**TEXTAUSZUG**
_ _ _ _
Total verhältnismäßig!

Im Dezember 2011 hatte das Internet-Kollektiv „Anonymous“ zu einer DDoS-Attacke auf die GEMA-Website aufgerufen. Um diesen Angriff auch technisch weniger versierten Anon-Sympathisanten zu ermöglichen, wurden Links verteilt, die die GEMA-Server quasi per Mausklick attackierten.

Es weiß ja wohl jeder, dass man so einen Link auch hinter harmlos klingenden oder irreführenden Wörtern verstecken kann (z. B. „Angela Merkel nackt!“ … ach ne, da klickt ja dann niemand drauf ^^ – aber das Prinzip sollte klar sein).

Jetzt wurden 106 Fälle bekannt, in denen Ermittler aufgrund einer IP-Liste der GEMA (!) die Wohnungen durchsucht und PCs, Handys und Festplatten beschlagnahmt haben.

Die Verdächtigen hatten sich „bewusst“ an einem Anonymous-Angriff beteiligt, so der Vorwurf. Zwar sei die Gema-Seite zu keinem Zeitpunkt unerreichbar gewesen, aber erheblich langsamer geworden, heißt es in dem Beschluss.

Spiegel Online

Also: Die Seite der GEMA war noch erreichbar und von einer „bewussten“ Beteiligung kann man sicher nicht ausgehen, denn ein einziger Klick auf einen Link genügt, um auf die Liste der Verdächtigen zu geraten – und so einen Link kann man versehentlich anklicken oder aus Neugierde oder weil einem eben was ganz anderes als Zielseite „versprochen“ wurde.
_ _ _ _
**VORGEGEBENE ZEILEN**
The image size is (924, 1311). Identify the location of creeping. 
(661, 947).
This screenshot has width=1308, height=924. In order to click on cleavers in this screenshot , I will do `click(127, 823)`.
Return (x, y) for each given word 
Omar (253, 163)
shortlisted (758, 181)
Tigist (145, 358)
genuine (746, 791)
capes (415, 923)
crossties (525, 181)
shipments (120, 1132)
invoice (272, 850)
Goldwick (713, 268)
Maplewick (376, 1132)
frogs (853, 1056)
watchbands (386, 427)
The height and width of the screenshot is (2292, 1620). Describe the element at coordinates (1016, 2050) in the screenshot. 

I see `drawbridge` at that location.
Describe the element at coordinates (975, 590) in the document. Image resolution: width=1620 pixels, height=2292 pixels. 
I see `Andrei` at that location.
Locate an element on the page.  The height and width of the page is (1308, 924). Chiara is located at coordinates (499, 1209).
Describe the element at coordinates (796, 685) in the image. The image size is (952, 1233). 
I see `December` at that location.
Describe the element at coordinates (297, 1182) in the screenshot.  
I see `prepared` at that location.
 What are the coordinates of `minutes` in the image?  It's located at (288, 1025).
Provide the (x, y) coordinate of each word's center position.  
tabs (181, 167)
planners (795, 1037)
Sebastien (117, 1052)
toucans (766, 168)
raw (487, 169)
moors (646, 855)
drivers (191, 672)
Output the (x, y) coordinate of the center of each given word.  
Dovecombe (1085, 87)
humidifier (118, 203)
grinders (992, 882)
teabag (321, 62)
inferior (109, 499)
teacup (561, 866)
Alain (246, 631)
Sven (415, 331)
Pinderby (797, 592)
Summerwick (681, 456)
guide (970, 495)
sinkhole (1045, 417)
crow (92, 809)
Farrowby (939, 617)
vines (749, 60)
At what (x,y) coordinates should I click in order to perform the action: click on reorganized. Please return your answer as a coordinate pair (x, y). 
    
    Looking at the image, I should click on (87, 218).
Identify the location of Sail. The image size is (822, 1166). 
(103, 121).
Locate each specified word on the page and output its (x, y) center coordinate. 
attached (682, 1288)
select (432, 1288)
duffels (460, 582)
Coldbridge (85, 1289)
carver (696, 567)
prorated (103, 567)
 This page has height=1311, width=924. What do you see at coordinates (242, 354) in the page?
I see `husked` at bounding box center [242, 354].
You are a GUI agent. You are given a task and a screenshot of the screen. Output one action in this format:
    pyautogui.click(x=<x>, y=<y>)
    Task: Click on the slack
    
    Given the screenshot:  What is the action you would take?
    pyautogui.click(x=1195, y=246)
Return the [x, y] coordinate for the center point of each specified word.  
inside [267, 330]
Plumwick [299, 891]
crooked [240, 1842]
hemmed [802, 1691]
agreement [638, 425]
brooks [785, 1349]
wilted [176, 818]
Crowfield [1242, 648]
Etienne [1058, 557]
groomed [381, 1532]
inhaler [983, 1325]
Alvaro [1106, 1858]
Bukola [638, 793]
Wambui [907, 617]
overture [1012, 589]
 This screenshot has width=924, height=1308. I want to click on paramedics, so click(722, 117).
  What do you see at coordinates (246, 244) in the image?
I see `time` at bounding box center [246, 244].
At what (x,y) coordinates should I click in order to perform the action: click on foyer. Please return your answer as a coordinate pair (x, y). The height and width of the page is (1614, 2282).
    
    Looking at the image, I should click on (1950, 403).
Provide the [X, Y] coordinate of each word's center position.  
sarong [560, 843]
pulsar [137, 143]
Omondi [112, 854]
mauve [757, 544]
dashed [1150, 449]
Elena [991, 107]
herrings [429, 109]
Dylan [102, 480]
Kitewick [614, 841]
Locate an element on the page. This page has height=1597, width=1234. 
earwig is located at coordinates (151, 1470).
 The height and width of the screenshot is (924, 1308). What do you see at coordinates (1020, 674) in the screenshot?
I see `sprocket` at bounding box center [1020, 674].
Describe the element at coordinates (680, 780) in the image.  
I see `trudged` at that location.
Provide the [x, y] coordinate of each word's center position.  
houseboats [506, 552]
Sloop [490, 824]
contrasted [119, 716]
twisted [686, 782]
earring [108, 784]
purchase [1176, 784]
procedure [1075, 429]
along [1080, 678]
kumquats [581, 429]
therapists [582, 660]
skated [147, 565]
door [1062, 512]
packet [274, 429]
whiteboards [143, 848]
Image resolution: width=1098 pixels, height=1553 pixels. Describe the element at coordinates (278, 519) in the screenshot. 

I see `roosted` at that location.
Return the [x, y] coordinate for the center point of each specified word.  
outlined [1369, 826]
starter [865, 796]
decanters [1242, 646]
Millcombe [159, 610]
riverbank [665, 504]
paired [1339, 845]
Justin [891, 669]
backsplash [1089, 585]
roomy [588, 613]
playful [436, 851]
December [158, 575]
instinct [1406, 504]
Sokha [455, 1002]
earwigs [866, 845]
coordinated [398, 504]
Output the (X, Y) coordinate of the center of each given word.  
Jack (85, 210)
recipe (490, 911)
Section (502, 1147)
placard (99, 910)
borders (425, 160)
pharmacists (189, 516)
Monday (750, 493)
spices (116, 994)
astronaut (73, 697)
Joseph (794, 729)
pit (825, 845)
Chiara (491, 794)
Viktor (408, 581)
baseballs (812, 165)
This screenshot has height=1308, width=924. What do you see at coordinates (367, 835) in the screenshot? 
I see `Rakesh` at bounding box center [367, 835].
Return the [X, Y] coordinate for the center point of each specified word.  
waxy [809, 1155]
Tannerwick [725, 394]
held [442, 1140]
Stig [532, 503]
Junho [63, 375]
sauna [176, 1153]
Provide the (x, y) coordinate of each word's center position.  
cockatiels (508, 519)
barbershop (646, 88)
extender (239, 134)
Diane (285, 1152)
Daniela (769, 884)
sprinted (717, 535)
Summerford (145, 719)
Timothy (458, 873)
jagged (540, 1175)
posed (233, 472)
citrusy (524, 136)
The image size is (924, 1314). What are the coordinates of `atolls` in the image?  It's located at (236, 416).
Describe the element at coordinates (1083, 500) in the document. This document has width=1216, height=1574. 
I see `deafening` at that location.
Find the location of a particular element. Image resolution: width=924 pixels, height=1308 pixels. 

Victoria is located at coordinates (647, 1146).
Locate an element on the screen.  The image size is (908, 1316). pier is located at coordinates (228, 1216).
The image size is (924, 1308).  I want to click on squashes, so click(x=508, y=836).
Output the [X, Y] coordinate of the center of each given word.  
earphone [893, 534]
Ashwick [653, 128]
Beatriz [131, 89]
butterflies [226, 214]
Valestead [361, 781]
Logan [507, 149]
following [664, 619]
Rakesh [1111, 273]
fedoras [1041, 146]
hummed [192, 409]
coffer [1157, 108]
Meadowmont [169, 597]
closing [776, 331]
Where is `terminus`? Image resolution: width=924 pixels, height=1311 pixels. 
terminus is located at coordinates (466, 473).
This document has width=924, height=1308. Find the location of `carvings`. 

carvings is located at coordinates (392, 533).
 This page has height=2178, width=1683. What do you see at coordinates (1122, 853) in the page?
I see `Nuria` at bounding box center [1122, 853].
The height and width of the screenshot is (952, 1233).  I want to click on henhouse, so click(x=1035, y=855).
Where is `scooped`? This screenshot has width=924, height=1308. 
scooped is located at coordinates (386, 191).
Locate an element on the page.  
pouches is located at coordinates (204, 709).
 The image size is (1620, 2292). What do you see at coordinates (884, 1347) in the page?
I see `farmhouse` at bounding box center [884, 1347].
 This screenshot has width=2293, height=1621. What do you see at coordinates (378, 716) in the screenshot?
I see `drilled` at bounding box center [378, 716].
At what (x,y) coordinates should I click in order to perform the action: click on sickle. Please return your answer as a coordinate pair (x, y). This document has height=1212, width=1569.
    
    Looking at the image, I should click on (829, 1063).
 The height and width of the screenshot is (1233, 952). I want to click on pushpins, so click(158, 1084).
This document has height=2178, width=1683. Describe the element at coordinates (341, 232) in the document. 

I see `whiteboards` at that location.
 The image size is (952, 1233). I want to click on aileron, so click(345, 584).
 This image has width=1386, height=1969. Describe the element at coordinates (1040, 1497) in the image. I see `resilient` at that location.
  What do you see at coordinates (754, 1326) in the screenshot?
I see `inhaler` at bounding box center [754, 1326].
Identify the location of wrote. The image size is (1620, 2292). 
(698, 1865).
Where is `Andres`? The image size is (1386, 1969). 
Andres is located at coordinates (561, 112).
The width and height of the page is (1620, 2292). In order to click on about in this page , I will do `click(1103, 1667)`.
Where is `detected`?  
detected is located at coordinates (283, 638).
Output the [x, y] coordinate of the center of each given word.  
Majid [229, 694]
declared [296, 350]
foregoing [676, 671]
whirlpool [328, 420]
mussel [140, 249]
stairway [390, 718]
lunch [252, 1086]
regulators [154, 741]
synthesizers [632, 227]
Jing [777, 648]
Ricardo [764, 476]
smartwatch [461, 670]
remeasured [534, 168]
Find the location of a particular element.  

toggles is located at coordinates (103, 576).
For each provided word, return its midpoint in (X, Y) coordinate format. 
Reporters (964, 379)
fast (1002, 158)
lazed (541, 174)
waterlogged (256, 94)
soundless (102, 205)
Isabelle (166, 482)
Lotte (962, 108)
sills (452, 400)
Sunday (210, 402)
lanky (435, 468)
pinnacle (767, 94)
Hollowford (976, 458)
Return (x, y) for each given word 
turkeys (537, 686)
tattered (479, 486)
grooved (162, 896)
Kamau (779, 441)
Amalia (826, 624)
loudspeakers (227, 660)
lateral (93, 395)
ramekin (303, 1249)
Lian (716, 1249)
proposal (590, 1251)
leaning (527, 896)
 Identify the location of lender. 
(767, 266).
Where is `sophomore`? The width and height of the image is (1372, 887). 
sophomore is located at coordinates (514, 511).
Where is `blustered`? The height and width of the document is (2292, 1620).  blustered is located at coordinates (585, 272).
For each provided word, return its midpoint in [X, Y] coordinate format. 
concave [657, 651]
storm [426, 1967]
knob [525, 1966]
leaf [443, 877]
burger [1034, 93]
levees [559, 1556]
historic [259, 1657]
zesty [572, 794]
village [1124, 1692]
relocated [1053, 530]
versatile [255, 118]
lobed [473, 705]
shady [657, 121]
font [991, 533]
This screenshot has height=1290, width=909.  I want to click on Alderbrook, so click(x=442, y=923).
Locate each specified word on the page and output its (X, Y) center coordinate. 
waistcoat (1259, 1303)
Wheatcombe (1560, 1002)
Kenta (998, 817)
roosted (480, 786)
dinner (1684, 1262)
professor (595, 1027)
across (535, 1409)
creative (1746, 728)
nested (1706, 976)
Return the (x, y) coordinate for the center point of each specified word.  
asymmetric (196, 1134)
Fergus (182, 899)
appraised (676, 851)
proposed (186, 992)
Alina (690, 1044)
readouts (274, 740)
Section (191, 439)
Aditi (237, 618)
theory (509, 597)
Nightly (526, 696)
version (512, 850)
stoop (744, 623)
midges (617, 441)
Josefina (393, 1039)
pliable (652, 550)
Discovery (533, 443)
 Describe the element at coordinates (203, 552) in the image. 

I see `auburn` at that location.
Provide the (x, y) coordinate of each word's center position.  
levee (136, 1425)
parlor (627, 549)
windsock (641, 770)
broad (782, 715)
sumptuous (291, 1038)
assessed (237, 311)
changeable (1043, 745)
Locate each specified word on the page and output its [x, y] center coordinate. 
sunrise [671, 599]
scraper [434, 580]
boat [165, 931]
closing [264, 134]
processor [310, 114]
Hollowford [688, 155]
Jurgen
_ _ _ _
**ZUR AUFGABE**
Drucken Sie den Abschnitt des Textes über die GEMA-Durchsuchungen wortgetreu ab, beginnend mit „Es weiß ja wohl“ und fortlaufend bis einschließlich „in dem Beschluss.“. Die Zeilen werden hier nicht benötigt.

**IHRE ANTWORT**
Es weiß ja wohl jeder, dass man so einen Link auch hinter harmlos klingenden oder irreführenden Wörtern verstecken kann (z. B. „Angela Merkel nackt!“ … ach ne, da klickt ja dann niemand drauf ^^ – aber das Prinzip sollte klar sein).

Jetzt wurden 106 Fälle bekannt, in denen Ermittler aufgrund einer IP-Liste der GEMA (!) die Wohnungen durchsucht und PCs, Handys und Festplatten beschlagnahmt haben.

Die Verdächtigen hatten sich „bewusst“ an einem Anonymous-Angriff beteiligt, so der Vorwurf. Zwar sei die Gema-Seite zu keinem Zeitpunkt unerreichbar gewesen, aber erheblich langsamer geworden, heißt es in dem Beschluss.